Thursday, January 28, 2010

Immigrant locator

It shouldn't make much difference in the CNMI and Guam but the Department of Homeland Security's Immigration and Customs Enforcement is planning on reforming its detention system.

The change that caught my eye was the proposed launch of an immigrant-detainee locator system in June. I've read countless horror stories of lawyers and family members who couldn't find detainees who disappeared into the system. Assistant secretary John T. Morton seems to have heard them also.

O'Keefe money

I'd read that the stone money brought from Palau to Yap by David Dean O'Keefe was worth less than 'traditional' money brought by canoe. The reason is obvious: he cheated.

In the same issue of azcentral.com as the immigration piece, we learn that something similar is happening in the case of James O'Keefe. Now conservatives are keeping their distance from the stalwart who lured ACORN into promoting prostitution. His latest escapade allegedly involved trying to tap the phones of Louisiana Senator Mary Landrieu.

"The truth shall set me free," he is quoted as twittering. But not pay the bail, I'd add. Whatever happens, he's done a public service. The right was energized by his expose, while politicians on the left were handed an excuse to keep their distance from ACORN demands.

I don't think so

The Yes men even tried to piggyback on O'Keefe's latest 15 minutes, claiming he played Queen Elizabeth in their latest phony website, the World Economic Forum. I believe that about as much as I believed the email copy of this press release.

No guts here, though I was pretty sure it was the Yes Men. A pretty obvious fake ("We just killed the Copenhagen Summit, we crashed many economies in 2009. Clearly the present system of rampant capitalism is not worthy of salvaging."), there was a small but real chance of some weird virus instead of more shenanigans.
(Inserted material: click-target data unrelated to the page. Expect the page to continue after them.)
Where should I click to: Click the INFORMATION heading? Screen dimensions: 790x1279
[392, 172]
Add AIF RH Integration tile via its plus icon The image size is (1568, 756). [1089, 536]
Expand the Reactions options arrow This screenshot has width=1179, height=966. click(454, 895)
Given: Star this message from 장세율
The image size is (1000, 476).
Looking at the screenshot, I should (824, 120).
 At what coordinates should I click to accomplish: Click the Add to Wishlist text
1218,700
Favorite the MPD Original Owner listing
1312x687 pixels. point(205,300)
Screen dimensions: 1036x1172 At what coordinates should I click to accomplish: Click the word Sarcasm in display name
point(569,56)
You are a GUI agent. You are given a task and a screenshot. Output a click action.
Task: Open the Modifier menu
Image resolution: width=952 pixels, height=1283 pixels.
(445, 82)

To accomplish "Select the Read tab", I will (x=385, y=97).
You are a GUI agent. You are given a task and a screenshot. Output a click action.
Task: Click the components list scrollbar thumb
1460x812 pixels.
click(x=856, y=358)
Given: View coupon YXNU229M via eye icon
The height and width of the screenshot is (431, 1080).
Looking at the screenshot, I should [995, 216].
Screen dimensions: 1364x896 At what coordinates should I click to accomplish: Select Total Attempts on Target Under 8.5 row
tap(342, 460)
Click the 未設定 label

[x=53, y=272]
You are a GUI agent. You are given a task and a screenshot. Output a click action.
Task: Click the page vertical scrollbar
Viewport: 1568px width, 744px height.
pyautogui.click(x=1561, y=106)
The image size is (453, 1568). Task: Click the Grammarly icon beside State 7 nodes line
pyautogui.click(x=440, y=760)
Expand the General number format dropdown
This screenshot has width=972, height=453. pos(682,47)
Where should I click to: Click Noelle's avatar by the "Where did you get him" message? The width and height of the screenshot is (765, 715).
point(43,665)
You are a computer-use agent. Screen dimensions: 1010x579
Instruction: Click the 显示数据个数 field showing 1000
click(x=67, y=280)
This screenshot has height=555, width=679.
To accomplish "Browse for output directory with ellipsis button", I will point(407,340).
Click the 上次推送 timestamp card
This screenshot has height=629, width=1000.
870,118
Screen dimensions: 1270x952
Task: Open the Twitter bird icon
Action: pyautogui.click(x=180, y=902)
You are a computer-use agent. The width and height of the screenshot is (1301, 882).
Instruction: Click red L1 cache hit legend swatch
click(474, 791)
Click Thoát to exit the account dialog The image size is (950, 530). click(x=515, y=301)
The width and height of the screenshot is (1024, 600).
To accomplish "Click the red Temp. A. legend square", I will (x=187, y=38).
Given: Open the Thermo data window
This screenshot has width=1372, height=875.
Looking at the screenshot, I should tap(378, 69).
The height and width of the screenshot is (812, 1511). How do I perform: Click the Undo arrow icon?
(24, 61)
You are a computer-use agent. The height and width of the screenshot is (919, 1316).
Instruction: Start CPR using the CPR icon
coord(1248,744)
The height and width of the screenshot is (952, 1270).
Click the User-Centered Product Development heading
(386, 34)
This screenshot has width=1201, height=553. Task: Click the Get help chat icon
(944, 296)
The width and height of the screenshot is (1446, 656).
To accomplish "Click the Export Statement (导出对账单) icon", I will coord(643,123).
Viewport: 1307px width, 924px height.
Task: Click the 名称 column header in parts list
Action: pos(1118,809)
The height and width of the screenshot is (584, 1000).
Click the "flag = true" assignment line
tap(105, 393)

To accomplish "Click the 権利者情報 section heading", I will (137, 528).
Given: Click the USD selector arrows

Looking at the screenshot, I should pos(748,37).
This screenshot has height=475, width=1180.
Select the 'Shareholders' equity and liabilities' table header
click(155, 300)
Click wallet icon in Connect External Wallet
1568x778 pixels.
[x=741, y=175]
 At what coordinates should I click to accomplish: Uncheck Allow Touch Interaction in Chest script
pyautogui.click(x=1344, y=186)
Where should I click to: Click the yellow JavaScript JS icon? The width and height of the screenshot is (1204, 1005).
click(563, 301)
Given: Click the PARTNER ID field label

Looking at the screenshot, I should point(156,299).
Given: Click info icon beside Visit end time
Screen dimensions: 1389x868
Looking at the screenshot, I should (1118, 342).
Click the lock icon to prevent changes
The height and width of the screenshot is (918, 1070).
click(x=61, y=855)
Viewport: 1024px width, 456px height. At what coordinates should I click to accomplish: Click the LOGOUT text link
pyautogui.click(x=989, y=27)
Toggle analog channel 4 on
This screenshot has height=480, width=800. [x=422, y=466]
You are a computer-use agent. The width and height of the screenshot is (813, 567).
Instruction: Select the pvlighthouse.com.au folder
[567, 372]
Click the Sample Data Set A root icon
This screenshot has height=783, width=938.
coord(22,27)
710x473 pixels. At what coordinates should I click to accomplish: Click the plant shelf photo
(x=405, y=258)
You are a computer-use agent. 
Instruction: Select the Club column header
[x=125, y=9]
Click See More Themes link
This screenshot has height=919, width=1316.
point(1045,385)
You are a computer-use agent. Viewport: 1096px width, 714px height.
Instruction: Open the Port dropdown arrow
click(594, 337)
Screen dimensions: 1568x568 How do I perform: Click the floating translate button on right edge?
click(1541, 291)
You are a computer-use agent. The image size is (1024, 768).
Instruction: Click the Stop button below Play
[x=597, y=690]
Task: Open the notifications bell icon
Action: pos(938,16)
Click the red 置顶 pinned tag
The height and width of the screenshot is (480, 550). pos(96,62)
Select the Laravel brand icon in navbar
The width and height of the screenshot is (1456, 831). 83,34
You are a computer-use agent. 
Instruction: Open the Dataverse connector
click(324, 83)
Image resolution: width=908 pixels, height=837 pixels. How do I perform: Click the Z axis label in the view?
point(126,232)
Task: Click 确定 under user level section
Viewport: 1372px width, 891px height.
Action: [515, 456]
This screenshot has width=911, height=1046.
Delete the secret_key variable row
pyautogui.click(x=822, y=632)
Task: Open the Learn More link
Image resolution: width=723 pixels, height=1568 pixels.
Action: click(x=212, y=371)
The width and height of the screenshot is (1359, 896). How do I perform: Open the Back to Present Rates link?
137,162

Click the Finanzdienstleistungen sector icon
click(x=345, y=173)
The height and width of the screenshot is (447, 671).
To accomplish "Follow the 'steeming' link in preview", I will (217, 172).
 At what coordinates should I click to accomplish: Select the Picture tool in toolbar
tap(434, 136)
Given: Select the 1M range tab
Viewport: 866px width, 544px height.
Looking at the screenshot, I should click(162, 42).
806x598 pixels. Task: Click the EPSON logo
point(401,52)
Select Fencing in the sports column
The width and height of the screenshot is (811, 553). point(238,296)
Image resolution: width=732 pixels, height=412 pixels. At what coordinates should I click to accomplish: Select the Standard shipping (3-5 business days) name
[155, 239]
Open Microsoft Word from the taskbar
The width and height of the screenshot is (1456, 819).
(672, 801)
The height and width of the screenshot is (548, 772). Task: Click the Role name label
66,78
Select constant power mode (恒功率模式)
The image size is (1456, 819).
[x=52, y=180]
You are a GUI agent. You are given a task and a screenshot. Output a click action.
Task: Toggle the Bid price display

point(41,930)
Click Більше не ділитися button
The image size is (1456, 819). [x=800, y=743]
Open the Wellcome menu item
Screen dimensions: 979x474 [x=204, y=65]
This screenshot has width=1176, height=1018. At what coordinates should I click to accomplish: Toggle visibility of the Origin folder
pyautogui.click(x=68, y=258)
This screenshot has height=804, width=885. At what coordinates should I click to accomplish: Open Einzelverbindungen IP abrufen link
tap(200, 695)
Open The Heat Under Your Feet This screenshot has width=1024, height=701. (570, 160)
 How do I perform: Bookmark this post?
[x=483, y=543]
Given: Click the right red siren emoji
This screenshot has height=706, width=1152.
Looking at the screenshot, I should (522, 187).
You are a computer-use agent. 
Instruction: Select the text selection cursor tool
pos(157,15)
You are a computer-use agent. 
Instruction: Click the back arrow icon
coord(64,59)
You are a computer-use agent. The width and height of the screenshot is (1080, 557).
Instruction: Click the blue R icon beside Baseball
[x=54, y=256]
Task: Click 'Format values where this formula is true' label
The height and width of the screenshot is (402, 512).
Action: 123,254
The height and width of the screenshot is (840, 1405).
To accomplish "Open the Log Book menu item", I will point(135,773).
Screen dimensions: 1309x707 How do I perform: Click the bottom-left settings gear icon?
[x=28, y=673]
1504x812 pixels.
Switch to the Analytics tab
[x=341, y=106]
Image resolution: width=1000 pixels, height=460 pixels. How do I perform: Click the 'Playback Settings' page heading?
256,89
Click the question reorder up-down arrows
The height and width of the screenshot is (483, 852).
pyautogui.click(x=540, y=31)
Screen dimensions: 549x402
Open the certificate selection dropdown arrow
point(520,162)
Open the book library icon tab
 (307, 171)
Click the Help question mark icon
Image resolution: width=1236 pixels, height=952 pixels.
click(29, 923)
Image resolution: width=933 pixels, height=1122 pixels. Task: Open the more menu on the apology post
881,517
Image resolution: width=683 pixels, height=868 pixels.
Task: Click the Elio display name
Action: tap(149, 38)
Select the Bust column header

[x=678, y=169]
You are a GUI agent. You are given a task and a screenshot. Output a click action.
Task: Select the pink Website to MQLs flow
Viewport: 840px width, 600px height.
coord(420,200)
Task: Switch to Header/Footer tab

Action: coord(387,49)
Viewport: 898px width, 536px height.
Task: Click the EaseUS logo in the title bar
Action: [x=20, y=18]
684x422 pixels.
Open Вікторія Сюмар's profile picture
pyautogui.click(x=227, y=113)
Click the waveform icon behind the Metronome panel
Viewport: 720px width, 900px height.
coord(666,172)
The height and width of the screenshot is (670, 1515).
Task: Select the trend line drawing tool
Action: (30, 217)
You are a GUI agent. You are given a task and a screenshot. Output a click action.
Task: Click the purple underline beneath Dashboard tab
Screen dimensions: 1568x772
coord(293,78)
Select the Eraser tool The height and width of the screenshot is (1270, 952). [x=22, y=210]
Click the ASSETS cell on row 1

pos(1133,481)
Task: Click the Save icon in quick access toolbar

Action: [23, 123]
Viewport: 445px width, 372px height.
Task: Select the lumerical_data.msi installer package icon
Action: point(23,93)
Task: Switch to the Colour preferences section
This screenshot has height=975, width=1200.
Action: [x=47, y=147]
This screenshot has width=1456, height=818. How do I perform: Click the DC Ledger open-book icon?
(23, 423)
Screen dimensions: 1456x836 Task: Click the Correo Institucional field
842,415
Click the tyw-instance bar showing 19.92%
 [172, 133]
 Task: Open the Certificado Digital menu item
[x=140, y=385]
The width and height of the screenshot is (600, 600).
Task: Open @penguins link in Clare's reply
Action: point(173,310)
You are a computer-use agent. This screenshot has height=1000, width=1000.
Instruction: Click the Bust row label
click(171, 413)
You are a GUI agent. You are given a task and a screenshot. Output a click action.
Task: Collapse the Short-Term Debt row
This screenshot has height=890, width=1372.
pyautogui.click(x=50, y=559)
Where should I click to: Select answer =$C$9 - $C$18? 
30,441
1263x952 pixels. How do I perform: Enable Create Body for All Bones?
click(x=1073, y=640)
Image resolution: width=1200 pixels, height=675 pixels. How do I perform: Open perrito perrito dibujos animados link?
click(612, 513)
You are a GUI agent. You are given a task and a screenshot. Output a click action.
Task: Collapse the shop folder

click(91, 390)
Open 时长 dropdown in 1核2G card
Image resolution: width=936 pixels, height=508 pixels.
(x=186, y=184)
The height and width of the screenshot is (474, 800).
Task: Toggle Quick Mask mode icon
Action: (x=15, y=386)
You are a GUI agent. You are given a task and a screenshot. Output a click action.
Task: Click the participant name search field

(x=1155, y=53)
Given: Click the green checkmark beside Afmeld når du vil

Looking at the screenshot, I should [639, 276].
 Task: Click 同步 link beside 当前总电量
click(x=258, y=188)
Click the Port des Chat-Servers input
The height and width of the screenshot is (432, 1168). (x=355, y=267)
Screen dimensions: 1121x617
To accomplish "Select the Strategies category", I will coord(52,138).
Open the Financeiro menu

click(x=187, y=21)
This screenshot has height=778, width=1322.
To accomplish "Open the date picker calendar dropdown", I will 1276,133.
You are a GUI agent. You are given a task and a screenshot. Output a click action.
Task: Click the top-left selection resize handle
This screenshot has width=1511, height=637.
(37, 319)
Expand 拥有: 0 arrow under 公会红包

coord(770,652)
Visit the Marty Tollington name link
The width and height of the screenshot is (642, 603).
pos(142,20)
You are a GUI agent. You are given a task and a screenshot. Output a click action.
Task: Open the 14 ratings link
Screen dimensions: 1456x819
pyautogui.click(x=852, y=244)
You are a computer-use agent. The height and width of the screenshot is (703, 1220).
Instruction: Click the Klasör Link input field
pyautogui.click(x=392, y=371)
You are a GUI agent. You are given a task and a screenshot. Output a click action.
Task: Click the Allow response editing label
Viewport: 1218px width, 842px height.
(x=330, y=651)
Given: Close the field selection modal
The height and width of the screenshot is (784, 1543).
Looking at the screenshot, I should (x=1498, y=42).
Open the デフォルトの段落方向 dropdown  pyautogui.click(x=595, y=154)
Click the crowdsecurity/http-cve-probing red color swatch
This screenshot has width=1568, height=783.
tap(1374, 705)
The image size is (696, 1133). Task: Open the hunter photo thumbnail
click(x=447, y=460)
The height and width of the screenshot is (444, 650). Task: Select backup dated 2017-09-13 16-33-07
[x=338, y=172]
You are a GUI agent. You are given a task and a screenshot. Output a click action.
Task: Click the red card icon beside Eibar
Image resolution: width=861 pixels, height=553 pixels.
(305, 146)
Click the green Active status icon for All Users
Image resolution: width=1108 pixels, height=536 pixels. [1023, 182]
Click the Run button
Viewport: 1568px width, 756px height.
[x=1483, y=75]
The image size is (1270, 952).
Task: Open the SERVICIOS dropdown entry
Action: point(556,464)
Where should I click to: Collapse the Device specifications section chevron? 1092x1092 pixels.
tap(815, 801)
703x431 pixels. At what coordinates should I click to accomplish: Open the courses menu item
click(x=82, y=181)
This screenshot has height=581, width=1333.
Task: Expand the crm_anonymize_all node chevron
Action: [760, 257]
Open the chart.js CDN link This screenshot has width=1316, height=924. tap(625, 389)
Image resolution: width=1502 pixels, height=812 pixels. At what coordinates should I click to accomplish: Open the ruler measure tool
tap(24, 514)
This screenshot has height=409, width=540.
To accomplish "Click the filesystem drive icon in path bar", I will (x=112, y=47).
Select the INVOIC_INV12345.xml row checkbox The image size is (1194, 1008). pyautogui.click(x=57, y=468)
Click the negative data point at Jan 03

Oh, this is the real site, and spokesman Adrian Monck reportedly responded that "the only defense to satire is common sense!" Umm, I had a Washington Post link I'll try to track down: the story listed some wrong-headed predictions coming out of Davos in the past.

Corporations are people too

I don't know if any corporations were in the gallery, but Justice Samuel A. Alito is a hot subject in pundit-land for the latest unguarded response to a Barack Obama pronouncement to Congress.

"Not true," lip-readers claim he muttered as the President wound down his State of the Union set-piece with the ringing words "I don't think American elections should be bankrolled by America's most powerful interests or, worse, by foreign entities." Fine words, though the Supreme Court's decision to let corporations support or oppose political candidates is only lousy, not earth-shattering. Hint: check out the campaign contributions for any major candidate in the last Presidential election.

But it makes for some ringing rhetoric (He also has a fine cartoon and links to several others.) Let's see: freedom of speech, check; right-to-bear-arms, check (XE, nee Blackwater); I wonder if we can get corporations in the jury pool.